---------- Excerpted records ----------

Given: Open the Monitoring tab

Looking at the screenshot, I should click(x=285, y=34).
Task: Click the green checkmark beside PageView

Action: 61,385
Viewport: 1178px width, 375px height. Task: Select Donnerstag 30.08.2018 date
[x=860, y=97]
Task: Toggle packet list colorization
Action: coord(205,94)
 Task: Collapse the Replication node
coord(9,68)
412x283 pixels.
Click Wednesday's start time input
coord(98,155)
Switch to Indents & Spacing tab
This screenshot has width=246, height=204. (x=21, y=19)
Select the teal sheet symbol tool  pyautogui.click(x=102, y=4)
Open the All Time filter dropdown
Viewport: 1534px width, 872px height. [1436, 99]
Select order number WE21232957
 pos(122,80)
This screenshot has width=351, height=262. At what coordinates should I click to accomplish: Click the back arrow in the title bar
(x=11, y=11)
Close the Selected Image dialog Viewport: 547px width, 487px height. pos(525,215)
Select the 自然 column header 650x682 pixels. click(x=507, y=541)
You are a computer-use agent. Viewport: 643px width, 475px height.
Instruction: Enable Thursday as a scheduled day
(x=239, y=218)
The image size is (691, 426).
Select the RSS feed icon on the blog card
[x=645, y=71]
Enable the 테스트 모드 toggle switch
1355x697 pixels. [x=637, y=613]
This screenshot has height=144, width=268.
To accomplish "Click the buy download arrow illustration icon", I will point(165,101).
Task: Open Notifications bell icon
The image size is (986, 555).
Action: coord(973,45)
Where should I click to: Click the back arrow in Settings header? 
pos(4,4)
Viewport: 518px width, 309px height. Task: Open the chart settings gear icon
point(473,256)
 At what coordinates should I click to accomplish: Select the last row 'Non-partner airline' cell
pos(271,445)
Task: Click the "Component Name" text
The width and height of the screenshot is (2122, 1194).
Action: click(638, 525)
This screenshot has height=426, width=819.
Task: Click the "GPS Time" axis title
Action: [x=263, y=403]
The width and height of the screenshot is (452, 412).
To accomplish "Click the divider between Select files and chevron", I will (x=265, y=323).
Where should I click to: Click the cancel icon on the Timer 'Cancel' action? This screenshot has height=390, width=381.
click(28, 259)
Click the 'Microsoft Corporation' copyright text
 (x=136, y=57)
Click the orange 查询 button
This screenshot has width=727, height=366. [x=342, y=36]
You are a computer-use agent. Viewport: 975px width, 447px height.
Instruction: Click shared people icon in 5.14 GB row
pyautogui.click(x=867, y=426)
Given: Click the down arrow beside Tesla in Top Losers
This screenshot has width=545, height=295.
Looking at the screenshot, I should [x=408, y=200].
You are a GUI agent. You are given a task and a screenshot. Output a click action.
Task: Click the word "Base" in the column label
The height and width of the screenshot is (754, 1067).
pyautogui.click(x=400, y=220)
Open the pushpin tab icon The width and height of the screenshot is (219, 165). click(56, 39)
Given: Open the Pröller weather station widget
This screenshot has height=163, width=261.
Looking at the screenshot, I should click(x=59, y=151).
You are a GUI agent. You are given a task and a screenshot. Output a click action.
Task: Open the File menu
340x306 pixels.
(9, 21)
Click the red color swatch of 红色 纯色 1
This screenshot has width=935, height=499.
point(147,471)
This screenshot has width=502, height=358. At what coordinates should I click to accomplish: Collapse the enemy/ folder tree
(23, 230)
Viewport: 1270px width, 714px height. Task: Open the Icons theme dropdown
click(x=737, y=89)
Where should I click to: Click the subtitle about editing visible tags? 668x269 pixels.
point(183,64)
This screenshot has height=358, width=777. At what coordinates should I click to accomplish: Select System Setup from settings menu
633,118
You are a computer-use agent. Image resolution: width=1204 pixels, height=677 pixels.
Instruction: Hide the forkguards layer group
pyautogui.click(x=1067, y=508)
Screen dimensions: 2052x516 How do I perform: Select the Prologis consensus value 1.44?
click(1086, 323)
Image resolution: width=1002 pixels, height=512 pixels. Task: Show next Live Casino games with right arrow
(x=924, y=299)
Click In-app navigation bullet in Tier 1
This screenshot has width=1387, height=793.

----------

Instruction
Reproduce the listing above in full, switching every occurrence of "Instruction" to "Goal" and leaving everything else unchanged.

Worked solution
Given: Open the Monitoring tab

Looking at the screenshot, I should click(x=285, y=34).
Task: Click the green checkmark beside PageView

Action: 61,385
Viewport: 1178px width, 375px height. Task: Select Donnerstag 30.08.2018 date
[x=860, y=97]
Task: Toggle packet list colorization
Action: coord(205,94)
 Task: Collapse the Replication node
coord(9,68)
412x283 pixels.
Click Wednesday's start time input
coord(98,155)
Switch to Indents & Spacing tab
This screenshot has width=246, height=204. (x=21, y=19)
Select the teal sheet symbol tool  pyautogui.click(x=102, y=4)
Open the All Time filter dropdown
Viewport: 1534px width, 872px height. [1436, 99]
Select order number WE21232957
 pos(122,80)
This screenshot has width=351, height=262. At what coordinates should I click to accomplish: Click the back arrow in the title bar
(x=11, y=11)
Close the Selected Image dialog Viewport: 547px width, 487px height. pos(525,215)
Select the 自然 column header 650x682 pixels. click(x=507, y=541)
You are a computer-use agent. Viewport: 643px width, 475px height.
Goal: Enable Thursday as a scheduled day
(x=239, y=218)
The image size is (691, 426).
Select the RSS feed icon on the blog card
[x=645, y=71]
Enable the 테스트 모드 toggle switch
1355x697 pixels. [x=637, y=613]
This screenshot has height=144, width=268.
To accomplish "Click the buy download arrow illustration icon", I will point(165,101).
Task: Open Notifications bell icon
The image size is (986, 555).
Action: coord(973,45)
Where should I click to: Click the back arrow in Settings header? 
pos(4,4)
Viewport: 518px width, 309px height. Task: Open the chart settings gear icon
point(473,256)
 At what coordinates should I click to accomplish: Select the last row 'Non-partner airline' cell
pos(271,445)
Task: Click the "Component Name" text
The width and height of the screenshot is (2122, 1194).
Action: click(638, 525)
This screenshot has height=426, width=819.
Task: Click the "GPS Time" axis title
Action: [x=263, y=403]
The width and height of the screenshot is (452, 412).
To accomplish "Click the divider between Select files and chevron", I will (x=265, y=323).
Where should I click to: Click the cancel icon on the Timer 'Cancel' action? This screenshot has height=390, width=381.
click(28, 259)
Click the 'Microsoft Corporation' copyright text
 (x=136, y=57)
Click the orange 查询 button
This screenshot has width=727, height=366. [x=342, y=36]
You are a computer-use agent. Viewport: 975px width, 447px height.
Goal: Click shared people icon in 5.14 GB row
pyautogui.click(x=867, y=426)
Given: Click the down arrow beside Tesla in Top Losers
This screenshot has width=545, height=295.
Looking at the screenshot, I should [x=408, y=200].
You are a GUI agent. You are given a task and a screenshot. Output a click action.
Task: Click the word "Base" in the column label
The height and width of the screenshot is (754, 1067).
pyautogui.click(x=400, y=220)
Open the pushpin tab icon The width and height of the screenshot is (219, 165). click(56, 39)
Given: Open the Pröller weather station widget
This screenshot has height=163, width=261.
Looking at the screenshot, I should click(x=59, y=151).
You are a GUI agent. You are given a task and a screenshot. Output a click action.
Task: Open the File menu
340x306 pixels.
(9, 21)
Click the red color swatch of 红色 纯色 1
This screenshot has width=935, height=499.
point(147,471)
This screenshot has width=502, height=358. At what coordinates should I click to accomplish: Collapse the enemy/ folder tree
(23, 230)
Viewport: 1270px width, 714px height. Task: Open the Icons theme dropdown
click(x=737, y=89)
Where should I click to: Click the subtitle about editing visible tags? 668x269 pixels.
point(183,64)
This screenshot has height=358, width=777. At what coordinates should I click to accomplish: Select System Setup from settings menu
633,118
You are a computer-use agent. Image resolution: width=1204 pixels, height=677 pixels.
Goal: Hide the forkguards layer group
pyautogui.click(x=1067, y=508)
Screen dimensions: 2052x516 How do I perform: Select the Prologis consensus value 1.44?
click(1086, 323)
Image resolution: width=1002 pixels, height=512 pixels. Task: Show next Live Casino games with right arrow
(x=924, y=299)
Click In-app navigation bullet in Tier 1
This screenshot has width=1387, height=793.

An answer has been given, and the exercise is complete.